I was talking recently with two women who lead a grief recovery group. They told me that their primary challenge is persuading Christians to attend their group. They know several Christians who are experiencing great grief, who need a grief group, and yet who pause at participating. At the same time, non Christians from the community flock to this group. It seems, these women affirmed, that there is a stigma among Christians when it comes to grief. Christians are afraid to let other Christians know that they are struggling with grief and desire the support of a group.
This stigma isn’t a symptom in just this one church. It infects most churches. Amy Simpson is the author of Troubled Minds: Mental Illness and the Church’s Mission. She explores the unhealthy posture the church takes toward mental health (19):
The church allows people to suffer because we don’t understand what they need and how to help them. We have … ignored, marginalized and laughed at the mentally ill or simply sent them to the professionals and washed our hands of them.

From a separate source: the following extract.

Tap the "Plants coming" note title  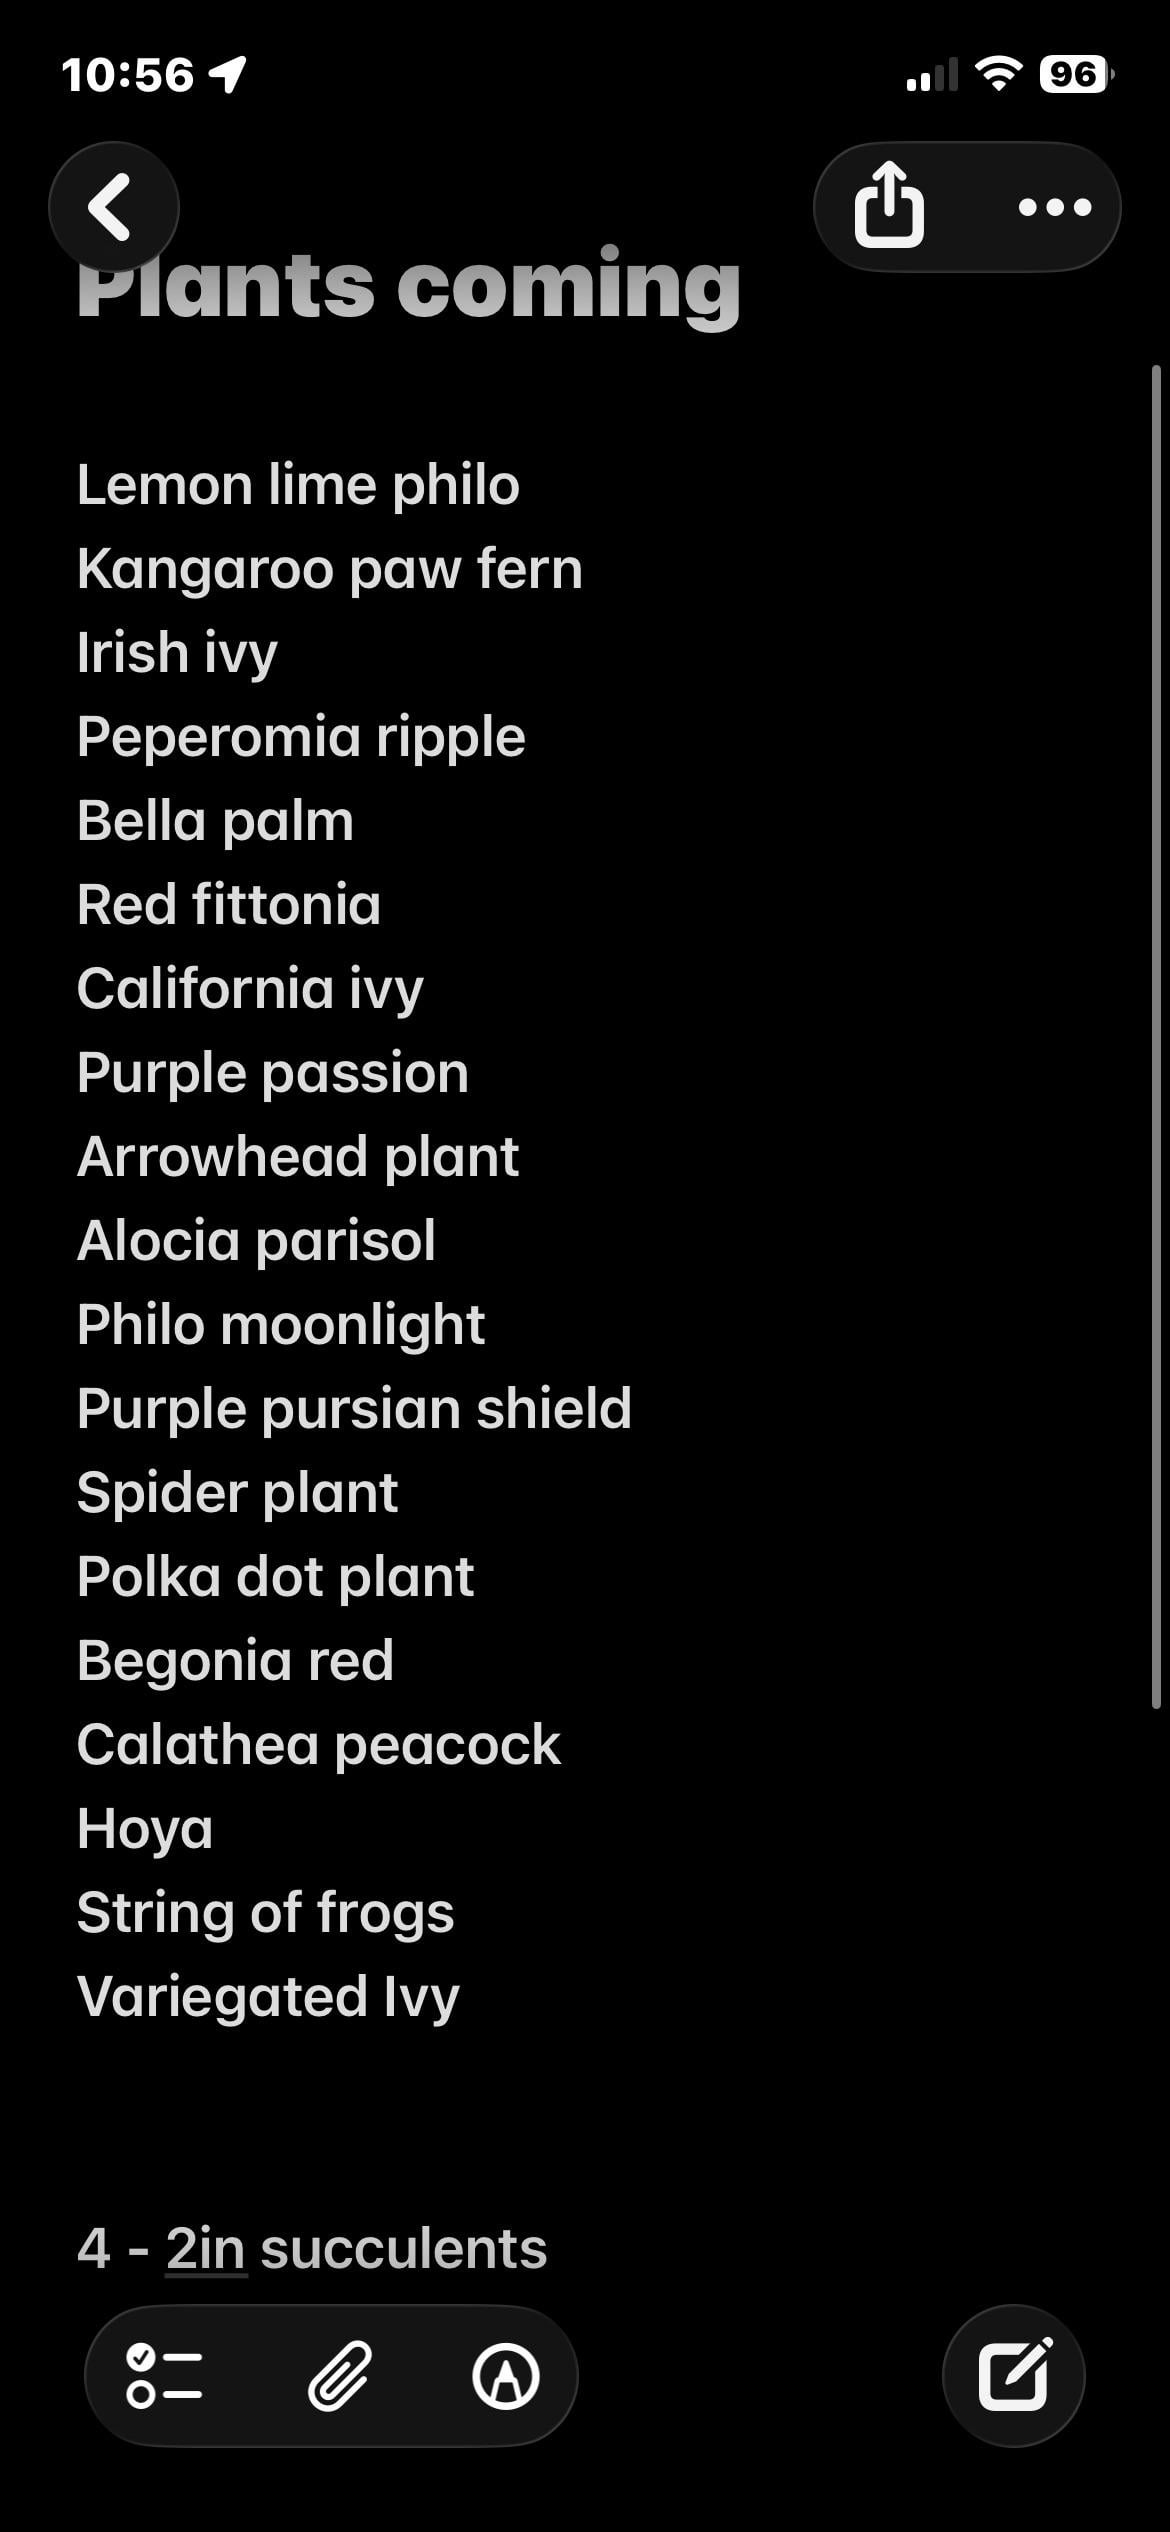click(x=409, y=287)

Many churches ignore or marginalize or ridicule people with grief or other forms of distress. And this creates a stigma that keeps Christians from finding the relief they require.
Churches, Simpson argues, have heeded physical illness and have hurried to heal people of them. But they have not done the same when it comes to mental and emotional illnesses (33, 36-37). Consider these physical illnesses:
- cancer strikes about 1% of the U. S. population;
- nearly 4% of the U.S. is living with AIDS;
- about 8% of the population is affected with diabetes;
- and heart disease affects about 12% of the U. S.

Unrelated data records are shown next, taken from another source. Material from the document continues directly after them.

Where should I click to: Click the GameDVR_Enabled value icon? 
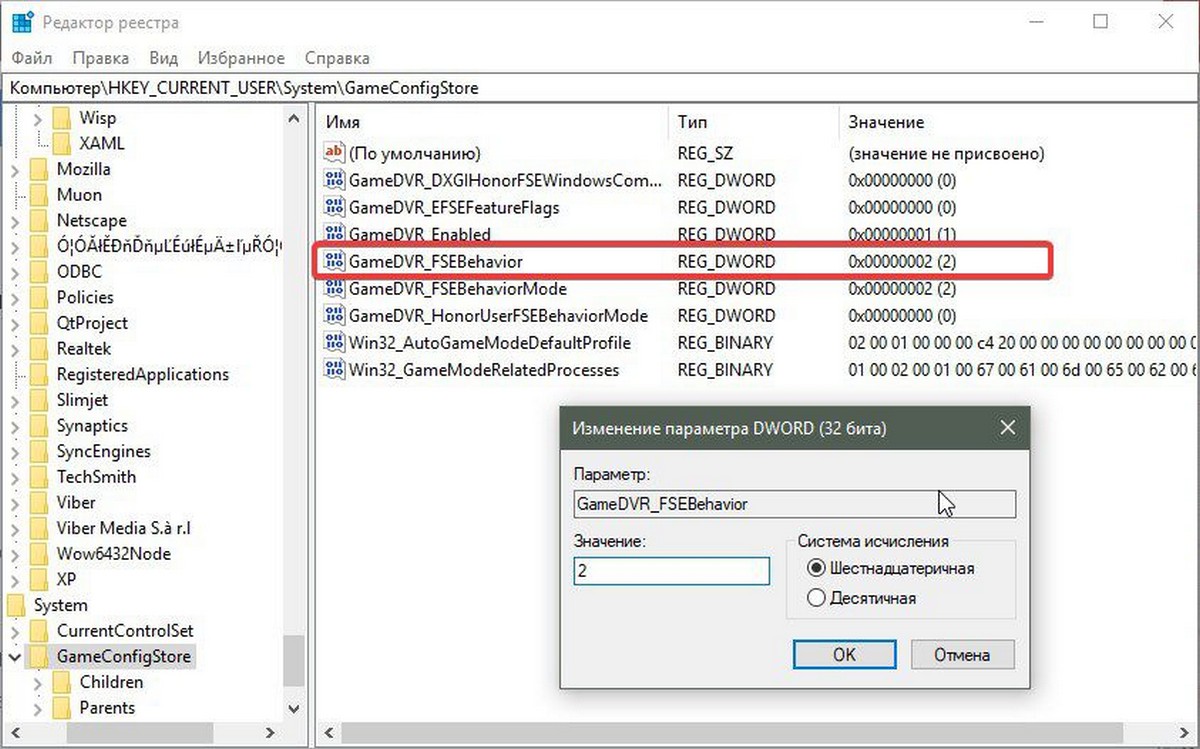(334, 235)
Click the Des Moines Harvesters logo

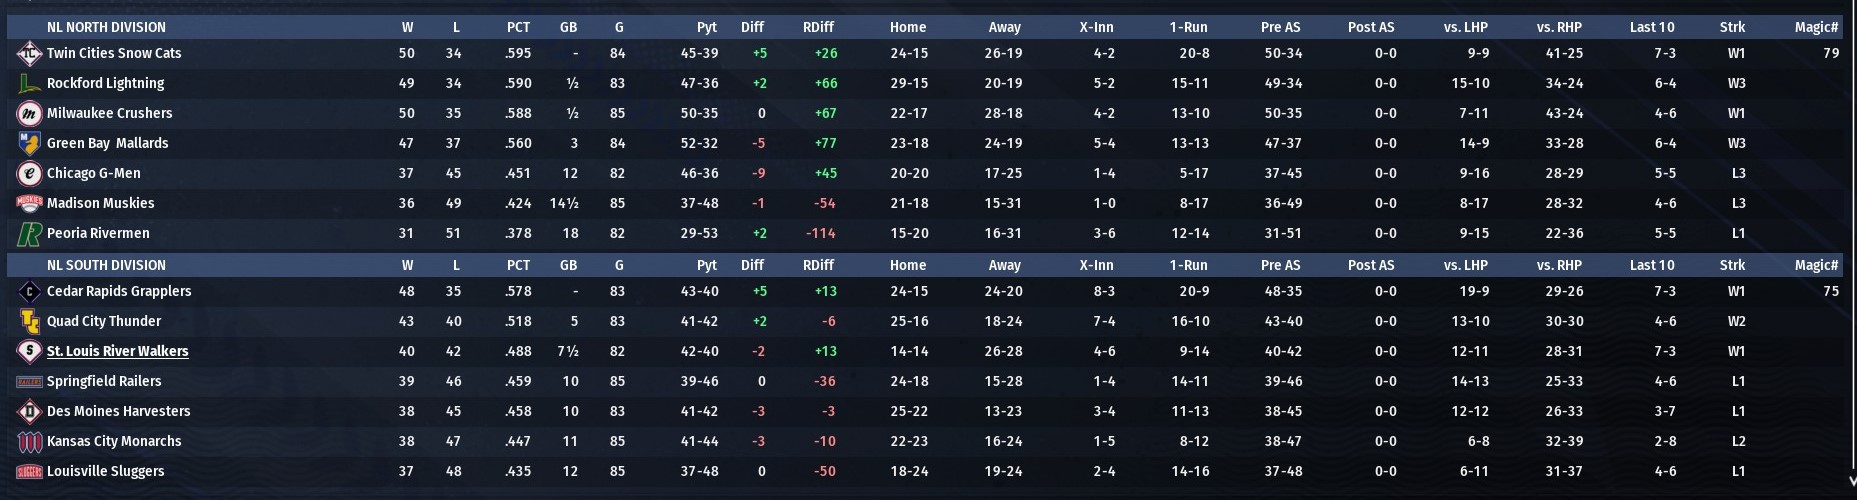point(29,411)
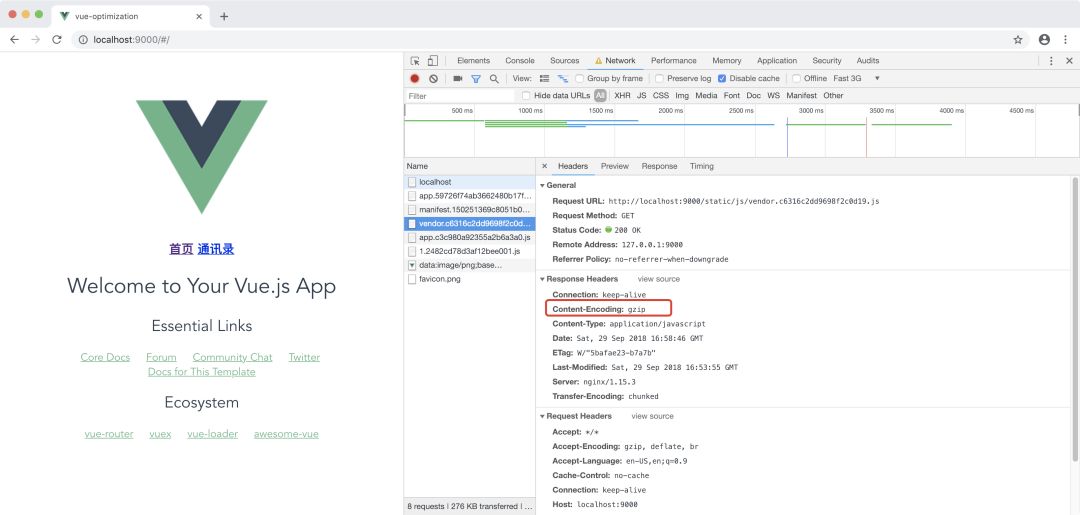Click the network Filter text field

tap(460, 96)
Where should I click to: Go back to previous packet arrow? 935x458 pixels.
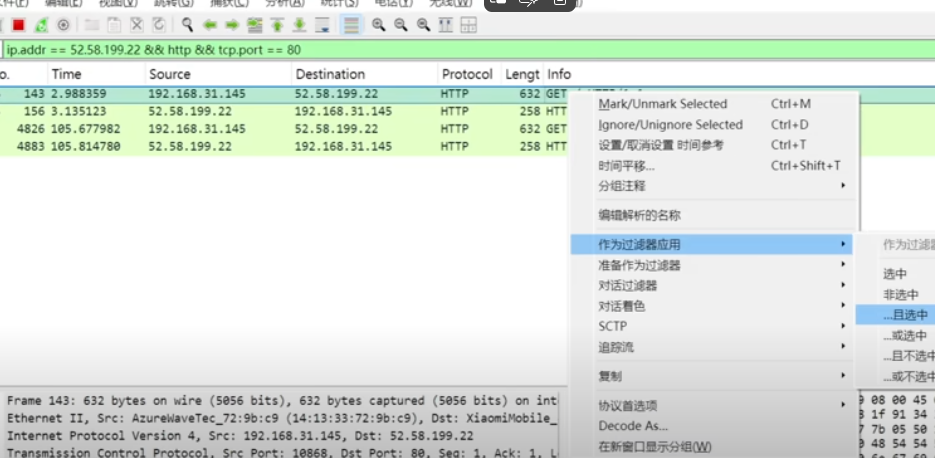(x=210, y=25)
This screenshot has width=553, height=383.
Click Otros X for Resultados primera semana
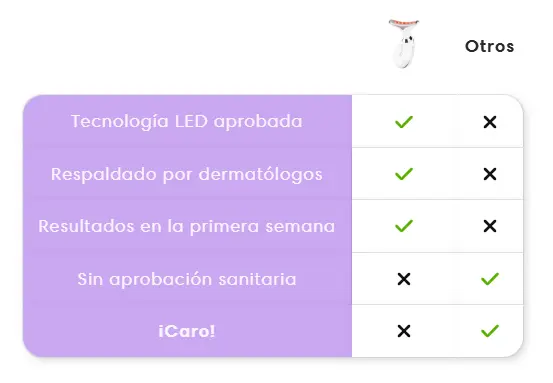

Churches have been increasingly mentioning these challenges and ministering to those who suffer from them. But we have remained unwilling or unable to mention mental and emotional challenges and minister to those who struggle with them. Simpson writes this:
We visit [the physically sick] in the hospital, raise money to fight their diseases and pay their bills. We bring them meals, drive them to appointments and babysit their kids. We pray for them in our services, ask them how they’re feeling and accommodate them with special foods at our potlucks. And as we’re busy enthusiastically delivering meals to suffering people, we are largely ignoring the afflictions of 25 percent of our population [who suffer forms of mental illness]. That’s about equal to the total percentage of people diagnosed with cancer each year, living with heart disease, infected with HIV and AIDS or diabetes–combined.
Mental health has become stigmatized in the church.

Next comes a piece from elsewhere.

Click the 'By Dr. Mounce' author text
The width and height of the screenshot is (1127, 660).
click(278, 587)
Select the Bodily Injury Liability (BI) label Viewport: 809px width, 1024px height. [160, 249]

And this makes Jesus’ cry from the cross all the more relevant:
I thirst (Jn. 19:28)
There’s a lot going on in this pocket-sized phrase. It illuminates many theological and spiritual complexities. But it also illuminates Jesus’ basic humanity. James Martin in his book Seven Sayings writes this:
Quite a few people have a difficult time accepting Jesus’s humanity. Some of us focus almost exclusively on stories that seem to highlight his divine nature – the Son of God who went around healing the sick, raising people from the dead, stilling storms, all the kinds of miracles that people tend to associate with his divine power … [But Jesus] entered the world as helpless as any newborn and just as dependent on his parents. He needed to be nursed, held, fed, burped, and changed. Jesus had a body. We know that Jesus got tired from time to time. In one Gospel passage he falls asleep in a boat on the Sea of Galilee. Jesus pulled muscles, got headaches, felt sick to his stomach, came down with the flu and maybe even sprained an ankle or two. Like all of us, Jesus sweated and sneezed and scratched. Everything proper to the human body, he experienced – except sin.
Jesus had a body.
Therefore, in the midst of the most grueling torture a body could receive, Jesus thirsted. Blood loss, exertion and exposure dehydrated his body. As a result, Jesus thirsted.
This cry from the cross is Jesus pronouncing his pain. He is announcing his affliction. He is saying to any who might hear, “I hurt! I have needs!” The one who came to mitigate our misery is now declaring his own deprivation.
“I thirst.”
And notice this: Jesus has no reluctance. Jesus has no shame. There is no stigma attached to his statement. In his greatest moment of suffering, Jesus voices his distress and his desire: “I thirst.”
Covid-19 has brought unimaginable wounds to our world. One of the ways we endure these trials is to voice our pain — to God and to each other and to ourselves. Don’t dismiss your despair. Don’t minimize your misery. Don’t be ashamed to admit your affliction. Take some time today and this week and give yourself permission to say, “I thirst,”: “I hurt,” “I am depressed,” “I am anxious,” “I am confused,” “I am afraid.” Say it to yourself. Say it to some safe people. Say it to God. And invite those around you to proclaim their pain as well. The first step toward satisfying your thirst is acknowledging that you thirst in the first place.